Atlantic City’s Last, Last, Last, Last, Last, Last Chance

In 1976, the Shore's most famous resort turned to gambling to save itself. Three and a half decades later, there's just one thing that might prevent its ultimate demise: turning away from gambling

Citywide, casino profits plummeted nearly 61 percent between 2006 and 2010. Adjusted for inflation, those profits are now at their lowest level since the early ’80s. Not even the mighty Borgata is immune: Last month, for a fifth straight quarter, it reported falling revenue compared to the same period one year earlier. Gaming executives say Atlantic City is now getting by on about $2 billion less in annual gaming revenue than it was in 2006.

To prevent gaming’s collapse from taking the whole town with it, Atlantic City is banking on a pair of big changes: a state takeover of half the city, and a fundamental market readjustment on the part of the casinos, which now recognize that their gambling-dominated models won’t work in a world where there are craps tables in Chester and baccarat in Bensalem. Revel, the striking new resort on the north end of the Boardwalk, slated to open next May, most completely represents the new thinking: gaming as just a piece of a total resort experience, one that actually embraces Atlantic City’s greatest assets—the Boardwalk, the ocean and the wide beach. The new state “tourism district” may be just as important. It exists primarily to eliminate, or at least better hide, Atlantic City’s enduring seediness, which Governor Chris Christie is convinced is the real reason for the city’s problems.
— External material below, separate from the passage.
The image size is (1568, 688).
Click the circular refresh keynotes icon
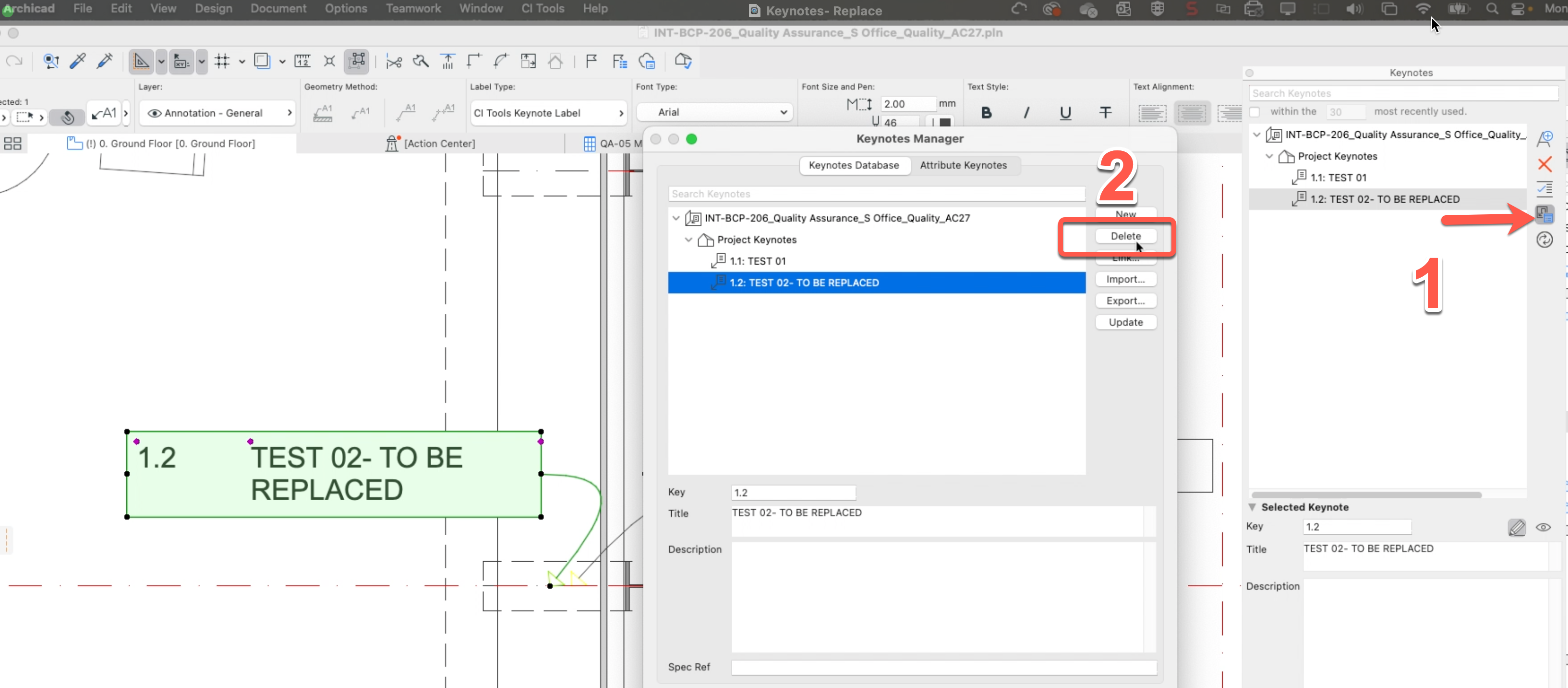[x=1544, y=240]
If these changes work, Atlantic City might finally become what its boosters have always billed it as: a playground for the masses-, equally enticing for families, bachelorette parties, and sophisticated couples on a weekend escape. If they don’t, well, the doomsday scenario is easy to imagine. Casinos begin to abandon Absecon Island. Unemployment rises, crime spikes, and the city becomes Camden on the ocean, with a Boardwalk instead of an aquarium. The great irony, of course, is that gambling was billed as the only alternative to just such a fate when it was legalized back in 1976.

I’M ON THE 300 BLOCK of Oriental Avenue, not far from the Boardwalk and just a few hundred yards from the Revel tower, when the cop tells me to scram.

The police are there because a man was shot moments ago. Unsolicited, a guy who calls himself Jimmy approaches and tells me the whole story: “So this dude was on his bike, right, just cruising, and then pop, pop, pop, pop, pop—like 10 times. So then they run, right? The guy on the bike, he’s hit in the leg, right, but he kinda runs off. And so does the guy with the gun.” Jimmy doesn’t want to tell me his last name, but he’s the sort of character you see a lot in Atlantic City. He’s tan—a too-dark, wrinkly street tan, not a beach tan—and he has big brown eyes and teeth with wide gaps. He’s jumpy and excited, and he’s wearing a large brown backpack. I thank Jimmy. He asks me for some change.